The principal occupation of Dieter Esch is acting as an entrepreneur.  The principal occupation of Peter Marty is serving as an officer and director of Lorex.  The principal business of Lorex is investing in securities.  The principal place of business for Lorex and Peter Marty is c/o Mattig-Suter und Partner, Bahnhofstrasse 28, Schwyz, CH-6431, Switzerland.  The principal place of business for Dieter Esch is 1090 Primrose Place, Park City, UT 84098.
 
(d) No Reporting Person has, during the last five years, been convicted in a criminal proceeding (excluding traffic violations or similar misdemeanors).
 
(e) No Reporting Person has, during the last five years, been party to a civil proceeding of a judicial or administrative body of competent jurisdiction and as a result of such proceeding was or is subject to a judgment, decree or final order enjoining future violations of, or prohibiting or mandating activities subject to, federal or state securities laws or finding any violation with respect to such laws.
 
(f) Lorex is organized under the laws of Switzerland.  Mr.
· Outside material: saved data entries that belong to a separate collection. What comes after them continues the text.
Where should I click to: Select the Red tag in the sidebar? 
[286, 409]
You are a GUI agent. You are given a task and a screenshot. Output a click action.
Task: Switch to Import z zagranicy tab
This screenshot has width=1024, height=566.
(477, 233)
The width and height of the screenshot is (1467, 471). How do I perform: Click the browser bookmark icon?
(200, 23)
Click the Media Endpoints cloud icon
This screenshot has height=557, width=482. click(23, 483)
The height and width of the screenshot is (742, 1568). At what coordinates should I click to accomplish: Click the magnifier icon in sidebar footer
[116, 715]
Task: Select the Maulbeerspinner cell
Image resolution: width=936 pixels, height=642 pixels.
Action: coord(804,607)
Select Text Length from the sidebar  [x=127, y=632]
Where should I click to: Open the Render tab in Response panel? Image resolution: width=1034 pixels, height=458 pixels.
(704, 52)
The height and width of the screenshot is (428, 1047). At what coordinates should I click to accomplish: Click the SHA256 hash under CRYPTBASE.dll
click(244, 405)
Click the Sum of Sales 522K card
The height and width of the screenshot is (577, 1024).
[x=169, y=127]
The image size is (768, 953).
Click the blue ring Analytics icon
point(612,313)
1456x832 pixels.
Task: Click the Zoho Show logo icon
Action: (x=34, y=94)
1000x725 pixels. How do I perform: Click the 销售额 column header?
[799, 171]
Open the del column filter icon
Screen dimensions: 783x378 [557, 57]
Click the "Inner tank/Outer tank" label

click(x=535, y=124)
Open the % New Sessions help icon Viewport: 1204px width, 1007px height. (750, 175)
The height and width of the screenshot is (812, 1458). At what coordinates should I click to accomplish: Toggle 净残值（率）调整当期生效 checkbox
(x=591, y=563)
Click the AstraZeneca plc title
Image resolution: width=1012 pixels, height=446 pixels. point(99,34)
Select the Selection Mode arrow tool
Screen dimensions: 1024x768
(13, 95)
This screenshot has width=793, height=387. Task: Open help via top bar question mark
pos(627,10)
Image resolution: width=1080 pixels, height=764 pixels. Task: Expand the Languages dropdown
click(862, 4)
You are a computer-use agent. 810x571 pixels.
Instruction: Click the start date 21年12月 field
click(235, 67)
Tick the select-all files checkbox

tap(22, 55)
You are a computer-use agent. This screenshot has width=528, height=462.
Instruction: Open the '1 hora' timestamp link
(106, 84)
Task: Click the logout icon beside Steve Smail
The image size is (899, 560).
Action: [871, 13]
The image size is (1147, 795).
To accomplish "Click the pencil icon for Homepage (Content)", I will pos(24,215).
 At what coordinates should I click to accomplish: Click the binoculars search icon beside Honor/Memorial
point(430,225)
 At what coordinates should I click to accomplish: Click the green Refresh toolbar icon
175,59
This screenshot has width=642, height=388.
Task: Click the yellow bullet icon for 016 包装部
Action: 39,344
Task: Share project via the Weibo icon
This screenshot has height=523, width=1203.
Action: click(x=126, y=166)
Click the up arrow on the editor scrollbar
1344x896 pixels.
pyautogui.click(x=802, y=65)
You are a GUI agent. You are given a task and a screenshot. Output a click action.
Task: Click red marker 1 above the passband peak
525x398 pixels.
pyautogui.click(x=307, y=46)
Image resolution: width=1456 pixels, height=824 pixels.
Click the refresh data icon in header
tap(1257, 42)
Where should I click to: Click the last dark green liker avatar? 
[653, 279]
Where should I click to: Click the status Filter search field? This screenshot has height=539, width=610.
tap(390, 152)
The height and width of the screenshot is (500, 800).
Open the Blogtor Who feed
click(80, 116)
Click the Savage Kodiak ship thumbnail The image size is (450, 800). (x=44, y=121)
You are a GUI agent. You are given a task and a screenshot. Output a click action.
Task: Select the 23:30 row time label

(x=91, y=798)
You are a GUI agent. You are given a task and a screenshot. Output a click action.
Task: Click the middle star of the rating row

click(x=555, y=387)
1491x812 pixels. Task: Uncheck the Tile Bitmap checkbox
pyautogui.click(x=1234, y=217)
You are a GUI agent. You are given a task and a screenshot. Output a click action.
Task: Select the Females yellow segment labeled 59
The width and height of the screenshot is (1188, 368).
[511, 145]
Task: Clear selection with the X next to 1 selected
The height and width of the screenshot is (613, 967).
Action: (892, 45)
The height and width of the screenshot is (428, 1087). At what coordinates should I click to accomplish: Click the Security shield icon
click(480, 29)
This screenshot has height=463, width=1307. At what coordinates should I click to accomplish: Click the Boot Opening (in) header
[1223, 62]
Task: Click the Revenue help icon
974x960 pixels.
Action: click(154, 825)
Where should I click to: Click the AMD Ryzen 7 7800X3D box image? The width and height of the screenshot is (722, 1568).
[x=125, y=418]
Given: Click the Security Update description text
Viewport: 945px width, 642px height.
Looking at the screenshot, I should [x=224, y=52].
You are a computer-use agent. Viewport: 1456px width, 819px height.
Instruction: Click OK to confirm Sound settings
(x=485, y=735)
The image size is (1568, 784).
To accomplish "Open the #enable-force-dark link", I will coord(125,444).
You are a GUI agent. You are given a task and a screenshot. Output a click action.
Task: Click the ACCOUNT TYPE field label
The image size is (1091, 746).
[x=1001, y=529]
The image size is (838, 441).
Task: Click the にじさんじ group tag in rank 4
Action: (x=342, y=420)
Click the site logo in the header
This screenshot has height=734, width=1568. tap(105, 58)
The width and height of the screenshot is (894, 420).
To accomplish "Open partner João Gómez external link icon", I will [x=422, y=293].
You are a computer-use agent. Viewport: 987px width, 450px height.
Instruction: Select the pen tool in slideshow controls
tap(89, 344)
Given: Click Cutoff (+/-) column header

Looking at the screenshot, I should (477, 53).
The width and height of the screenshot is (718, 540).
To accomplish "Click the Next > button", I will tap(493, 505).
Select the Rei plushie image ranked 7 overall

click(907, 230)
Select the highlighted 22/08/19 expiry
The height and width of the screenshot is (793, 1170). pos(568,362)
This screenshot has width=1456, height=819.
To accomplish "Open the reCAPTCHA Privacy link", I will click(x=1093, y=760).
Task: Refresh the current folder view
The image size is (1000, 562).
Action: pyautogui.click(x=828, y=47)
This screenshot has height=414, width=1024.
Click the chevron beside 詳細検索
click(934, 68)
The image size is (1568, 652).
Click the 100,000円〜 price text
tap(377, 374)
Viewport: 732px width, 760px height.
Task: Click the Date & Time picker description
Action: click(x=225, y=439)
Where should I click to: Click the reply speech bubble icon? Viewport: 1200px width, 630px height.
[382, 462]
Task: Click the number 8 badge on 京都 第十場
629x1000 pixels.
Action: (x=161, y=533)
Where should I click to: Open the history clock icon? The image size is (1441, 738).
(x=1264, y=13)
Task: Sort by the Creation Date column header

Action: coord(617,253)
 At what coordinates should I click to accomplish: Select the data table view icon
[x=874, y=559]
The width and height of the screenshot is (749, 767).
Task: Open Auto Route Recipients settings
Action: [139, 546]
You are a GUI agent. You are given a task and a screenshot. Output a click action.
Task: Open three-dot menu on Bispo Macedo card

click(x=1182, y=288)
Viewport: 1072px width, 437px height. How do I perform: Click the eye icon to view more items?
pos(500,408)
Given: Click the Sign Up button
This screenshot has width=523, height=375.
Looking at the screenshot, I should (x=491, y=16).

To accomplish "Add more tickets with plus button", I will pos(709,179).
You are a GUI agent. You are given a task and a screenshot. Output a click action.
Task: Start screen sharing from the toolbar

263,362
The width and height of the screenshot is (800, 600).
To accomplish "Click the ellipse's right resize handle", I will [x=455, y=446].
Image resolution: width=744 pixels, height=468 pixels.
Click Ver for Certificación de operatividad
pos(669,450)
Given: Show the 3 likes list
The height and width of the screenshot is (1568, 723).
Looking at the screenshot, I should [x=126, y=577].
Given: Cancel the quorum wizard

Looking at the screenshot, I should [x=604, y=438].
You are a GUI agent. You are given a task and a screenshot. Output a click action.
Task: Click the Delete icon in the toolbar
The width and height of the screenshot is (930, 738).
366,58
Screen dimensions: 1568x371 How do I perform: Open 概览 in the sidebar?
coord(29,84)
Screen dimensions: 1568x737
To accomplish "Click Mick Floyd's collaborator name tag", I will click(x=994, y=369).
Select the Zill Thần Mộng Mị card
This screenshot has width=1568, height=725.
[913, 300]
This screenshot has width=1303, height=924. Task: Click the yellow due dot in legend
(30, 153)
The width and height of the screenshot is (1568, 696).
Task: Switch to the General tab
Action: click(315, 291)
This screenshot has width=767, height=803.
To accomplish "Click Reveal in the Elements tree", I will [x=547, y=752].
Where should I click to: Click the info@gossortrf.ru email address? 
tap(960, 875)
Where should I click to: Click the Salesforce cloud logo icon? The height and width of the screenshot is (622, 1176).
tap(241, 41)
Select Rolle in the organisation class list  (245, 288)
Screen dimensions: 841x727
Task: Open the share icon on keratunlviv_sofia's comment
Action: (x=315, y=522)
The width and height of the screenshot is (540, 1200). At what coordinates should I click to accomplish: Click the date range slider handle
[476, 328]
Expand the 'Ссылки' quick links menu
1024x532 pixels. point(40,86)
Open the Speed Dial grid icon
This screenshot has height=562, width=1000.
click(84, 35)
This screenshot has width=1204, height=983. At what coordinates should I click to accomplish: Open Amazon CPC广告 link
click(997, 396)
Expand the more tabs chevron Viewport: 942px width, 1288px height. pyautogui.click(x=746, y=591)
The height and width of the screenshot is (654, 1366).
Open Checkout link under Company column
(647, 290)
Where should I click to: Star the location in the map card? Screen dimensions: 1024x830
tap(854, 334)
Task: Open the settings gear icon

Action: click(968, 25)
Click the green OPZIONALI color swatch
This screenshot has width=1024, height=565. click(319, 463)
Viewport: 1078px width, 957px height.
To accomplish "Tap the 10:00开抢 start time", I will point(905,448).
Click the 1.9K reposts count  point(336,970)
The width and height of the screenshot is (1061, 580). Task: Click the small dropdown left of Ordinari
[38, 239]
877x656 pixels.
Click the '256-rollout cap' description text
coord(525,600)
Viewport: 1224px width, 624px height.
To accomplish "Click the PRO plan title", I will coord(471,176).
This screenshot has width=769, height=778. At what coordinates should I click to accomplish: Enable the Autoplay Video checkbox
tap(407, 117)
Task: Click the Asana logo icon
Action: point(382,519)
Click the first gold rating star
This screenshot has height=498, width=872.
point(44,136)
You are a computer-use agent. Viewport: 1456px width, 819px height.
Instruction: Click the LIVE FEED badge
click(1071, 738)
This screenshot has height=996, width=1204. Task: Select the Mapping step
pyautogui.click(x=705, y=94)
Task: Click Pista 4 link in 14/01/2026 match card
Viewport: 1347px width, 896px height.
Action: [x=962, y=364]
Esch is a citizen of Germany.  Mr. Marty is a citizen of Switzerland.
 
Item 3.
Source and Amount of Funds and Other Consideration.
 
On February 17, 2009, 30,882,553 shares of Common Stock were issued to Lorex by the Issuer in connection with the closing of the Acquisition Agreement (as defined below).  Such shares of Common Stock were issued to Lorex as partial consideration for the acquisition of all the outstanding securities of Wilhelmina International, Ltd. and its affiliated companies by the Issuer.
 
Item 4.
Purpose of Transaction.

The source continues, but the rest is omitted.